In the time series forecasting space, is this a common debate and if so, perhaps someone can suggest some key words i can google to educate myself on pros/cons?
Also, perhaps there is a suggested algorithm to use when day of week is a factor?
Thanks in advance for any responses.
Dan
This is a standard daily time series problem where there is a day-of-week seasonality. If you are using R, you could make the time series a ts object with frequency = 7 and then use auto.arima() from the forecast package to forecast it. Any other seasonal forecasting method is also potentially applicable.

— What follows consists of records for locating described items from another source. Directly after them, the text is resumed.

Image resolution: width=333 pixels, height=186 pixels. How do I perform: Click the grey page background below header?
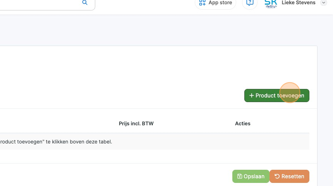[x=155, y=31]
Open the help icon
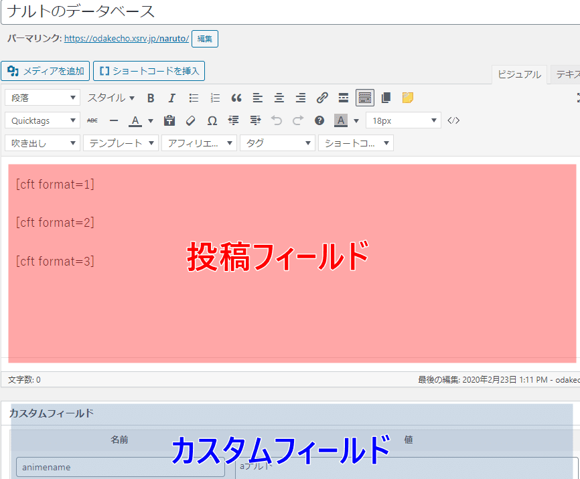The height and width of the screenshot is (479, 580). pyautogui.click(x=319, y=121)
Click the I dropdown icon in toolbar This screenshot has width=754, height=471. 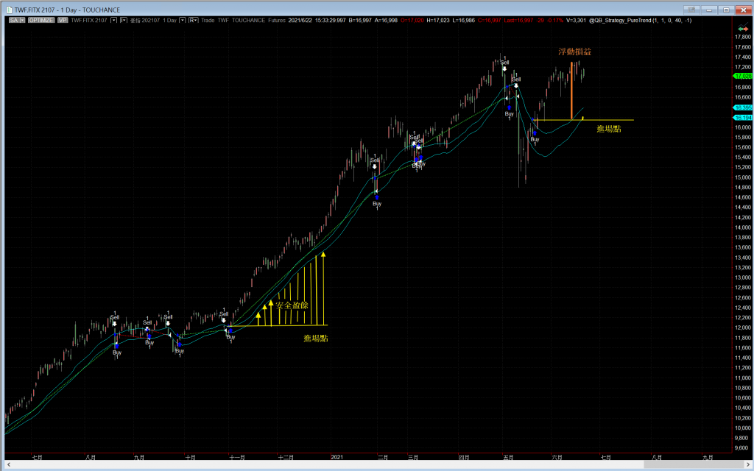(x=123, y=20)
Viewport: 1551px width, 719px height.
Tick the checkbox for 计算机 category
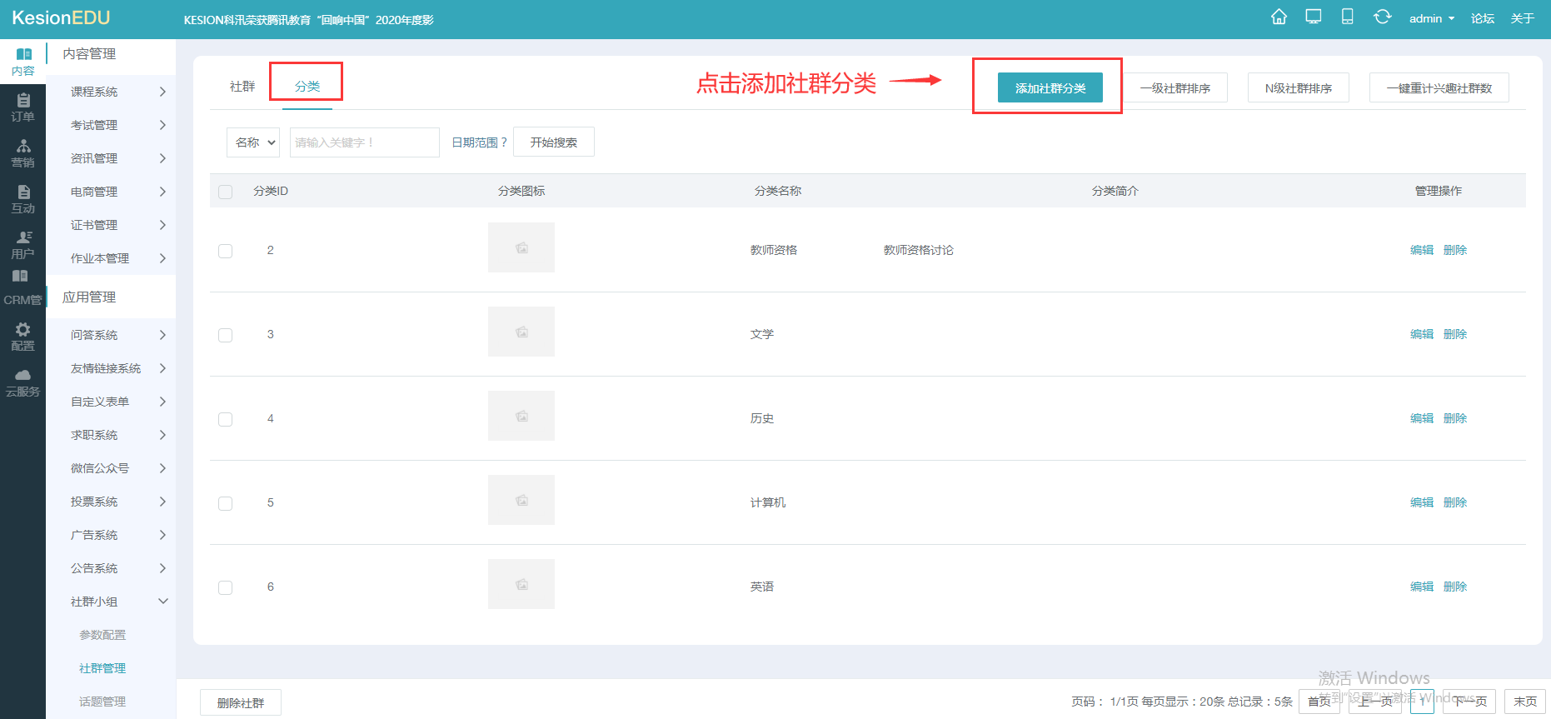click(x=225, y=503)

I'm trying to predict the price of tomatoes, I've collected a data set that contains the previous tomato price along with which I've also added features that might affect the change in tomato price, for example, wages in agriculture over months, inflation rate over months, rainfall over months. Does this qualify as a multivariate time series? What machine learning technique can be used to solve this problem? The constraint is that there are only 48 data points (4 years *12 months). Also, can the test and train be pulled using Cross Validation ?
Columns in my dataset:
Year
Month
Tomato price
Wage
Inflation
Rainfall
Number of festivals in the month
Thanks in advance !!
I am new to machine learning. So apologize in advance if the question is not smart enough.
I have just completed learning linear regression. Now I want to apply my skill on a sample e-commerce data. For example, I have a purchase history of a customer on a specific site which is as follows:
Date product amount
2016-12-01 A 300
2016-16-01 B 500
2016-01-02 C 400
..............................
..............................
Now I can predict what can be his purchase on month of December by fitting a time series regression model.
But now I have given purchase histry of multiple customers. With additional customerId column. How can I model it to predict purchase amount for each customer for month of December? Actually it does not sound smart to make N model for N individual customer.
Any clue or learning material will be appreciated.
You have to train N models for N customer if you want to predict a weekly/monthly purchase per customer.
However, if you generally want to know how much your customers buy in total, then add up the shopping values of all customers and create a model to predict the total purchase of all customers.